--- DATA TO PROCESS ---
Segment Open

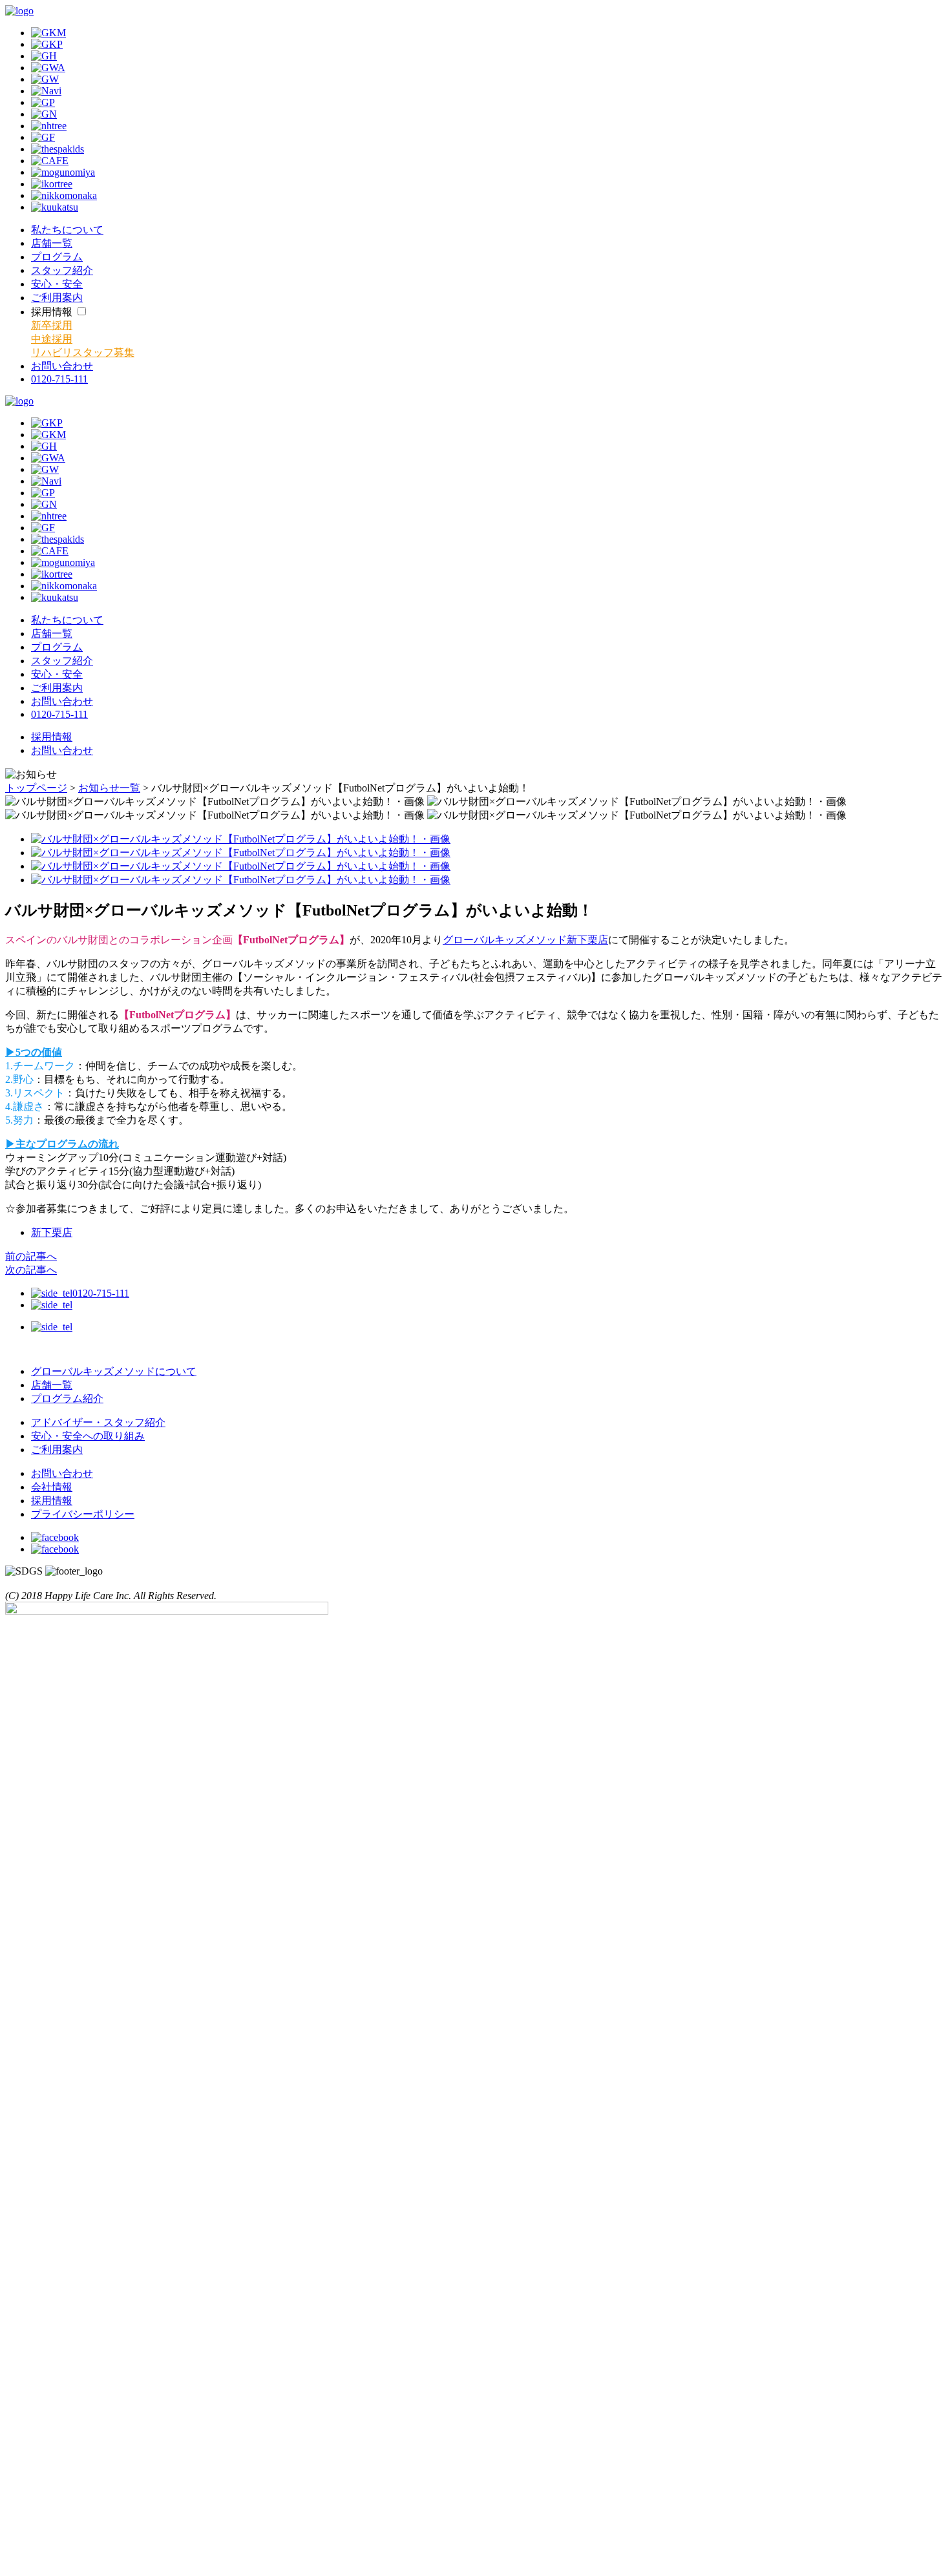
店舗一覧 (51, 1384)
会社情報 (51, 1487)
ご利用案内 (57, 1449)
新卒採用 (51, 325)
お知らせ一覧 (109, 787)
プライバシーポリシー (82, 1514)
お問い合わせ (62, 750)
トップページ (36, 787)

Segment Closed
Segment Open

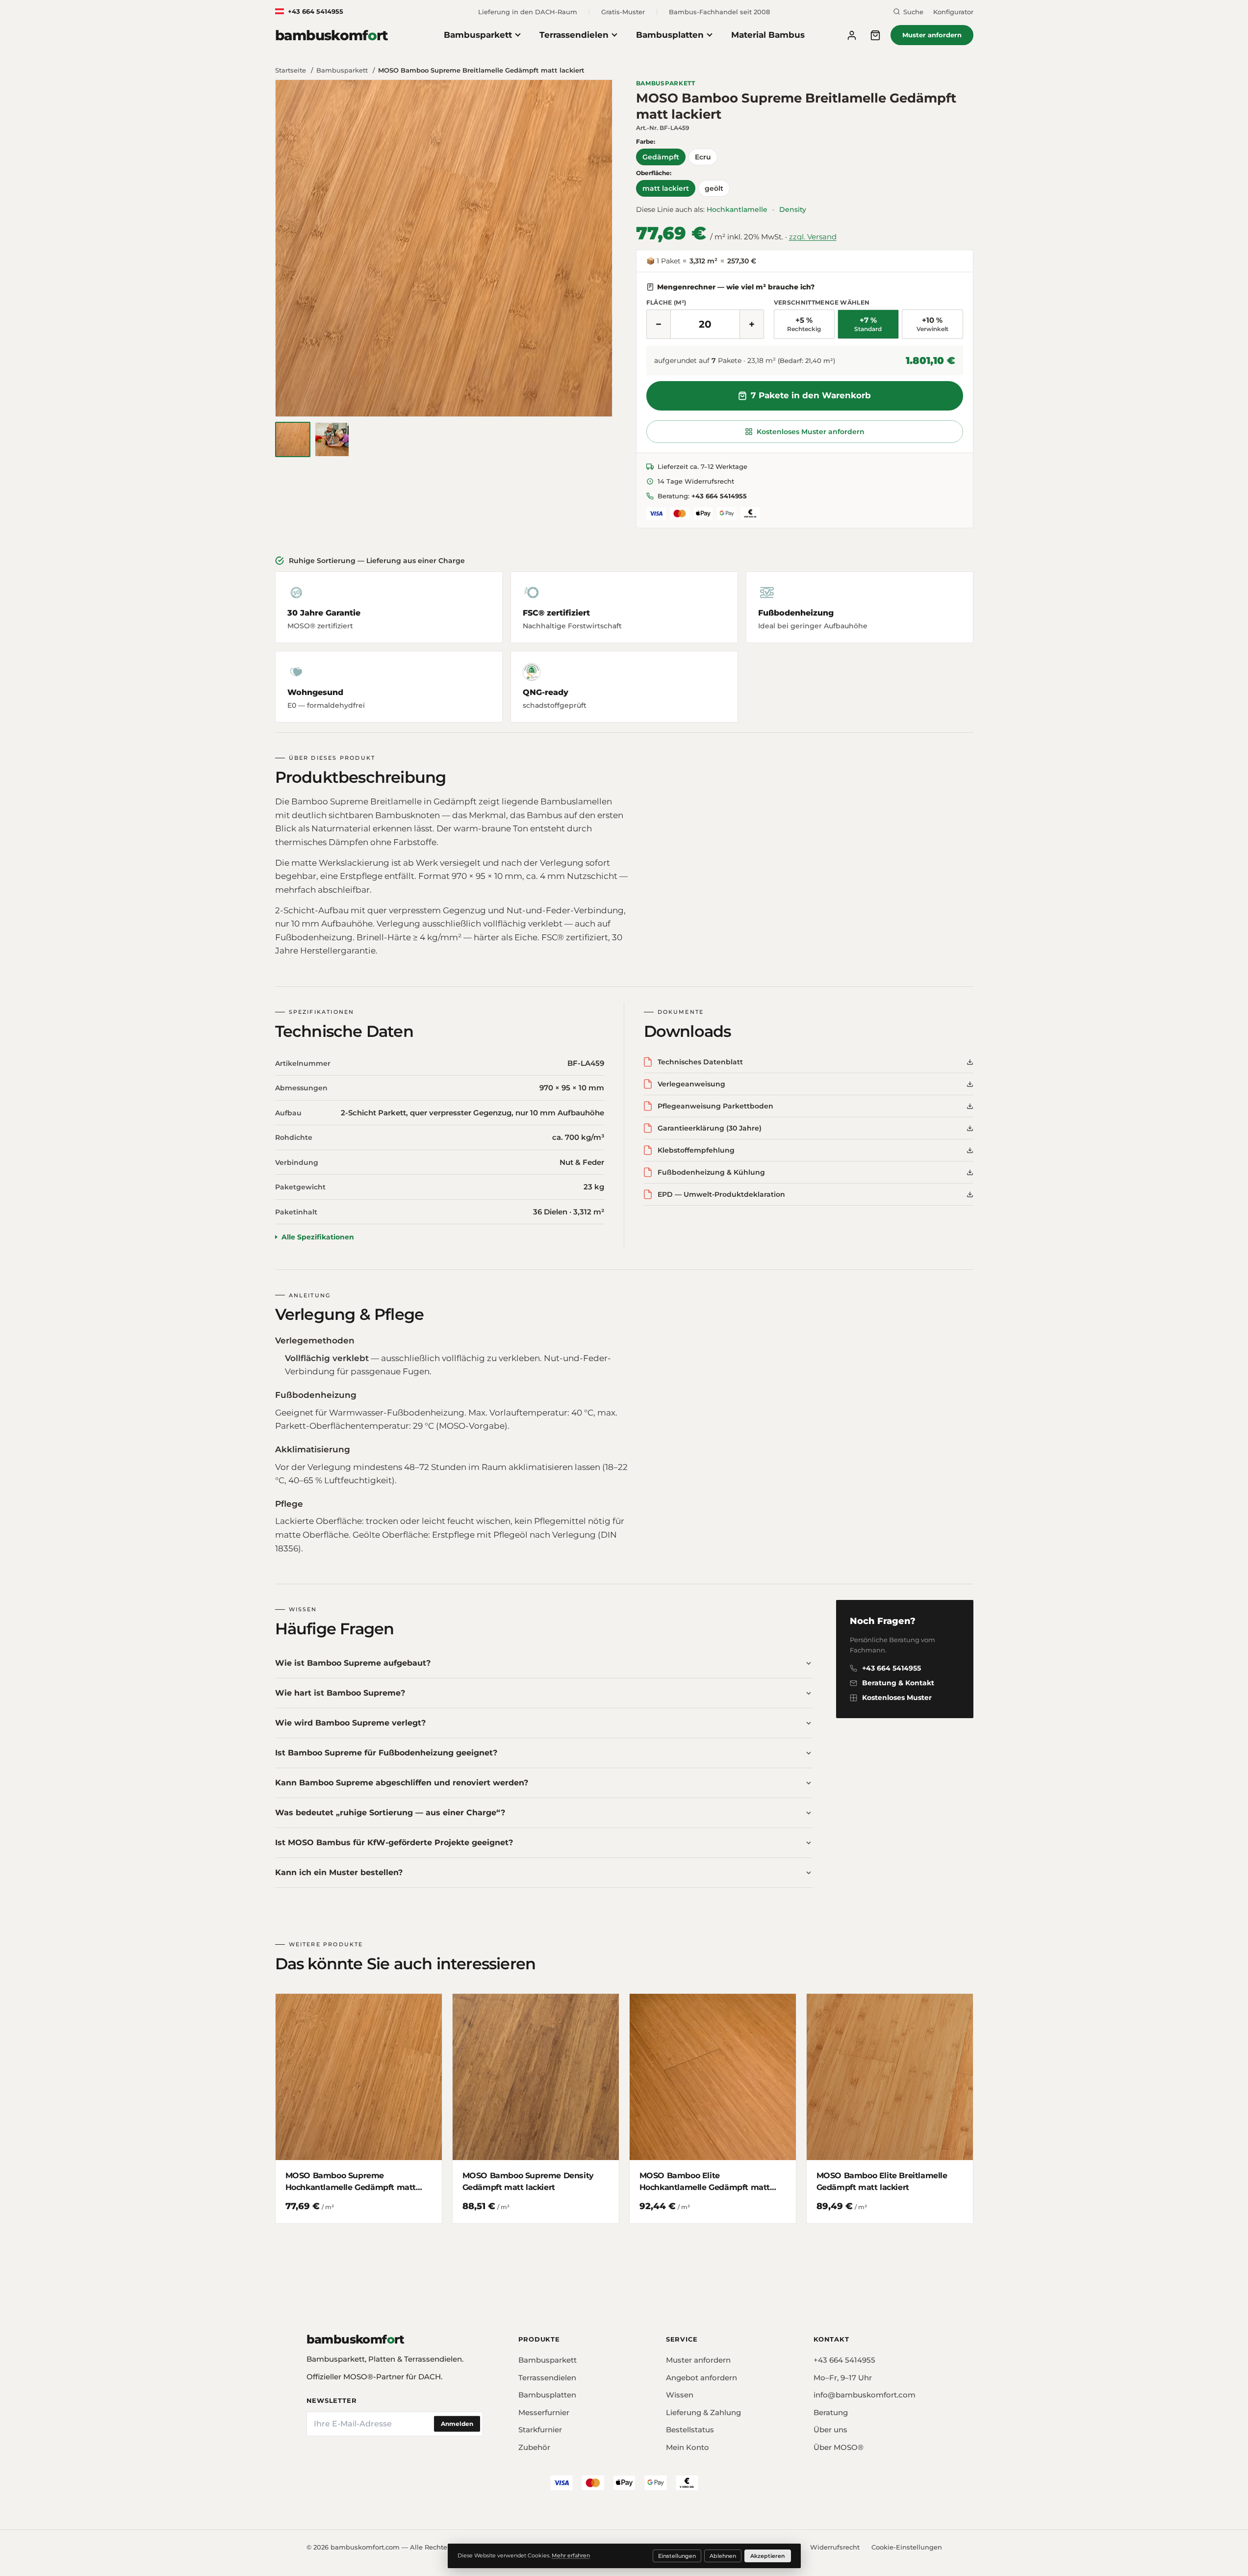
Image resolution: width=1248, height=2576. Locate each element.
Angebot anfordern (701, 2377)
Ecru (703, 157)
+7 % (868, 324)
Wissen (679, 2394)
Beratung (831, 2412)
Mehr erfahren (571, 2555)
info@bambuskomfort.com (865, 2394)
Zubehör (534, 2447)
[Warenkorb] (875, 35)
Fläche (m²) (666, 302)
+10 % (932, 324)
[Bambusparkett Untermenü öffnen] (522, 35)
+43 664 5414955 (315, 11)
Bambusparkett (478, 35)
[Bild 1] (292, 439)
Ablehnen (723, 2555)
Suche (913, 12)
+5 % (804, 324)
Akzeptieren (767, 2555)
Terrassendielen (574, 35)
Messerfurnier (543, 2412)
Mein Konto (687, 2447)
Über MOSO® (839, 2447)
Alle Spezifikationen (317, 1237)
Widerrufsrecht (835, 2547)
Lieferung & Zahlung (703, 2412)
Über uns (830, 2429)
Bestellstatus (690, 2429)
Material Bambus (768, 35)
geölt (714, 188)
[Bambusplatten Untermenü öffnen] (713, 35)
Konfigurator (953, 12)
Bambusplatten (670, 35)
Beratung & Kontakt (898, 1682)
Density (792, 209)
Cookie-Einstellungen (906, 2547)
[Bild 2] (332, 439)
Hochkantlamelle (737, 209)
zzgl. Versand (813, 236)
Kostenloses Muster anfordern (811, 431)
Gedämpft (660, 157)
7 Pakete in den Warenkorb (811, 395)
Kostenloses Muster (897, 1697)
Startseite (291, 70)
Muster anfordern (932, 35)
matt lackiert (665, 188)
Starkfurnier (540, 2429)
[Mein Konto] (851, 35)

Segment Closed

--- TASK DESCRIPTION ---
The reply should consist solely of the number of lines in the records that include "Kostenloses".

--- OUTPUT FOR THIS EXERCISE ---
2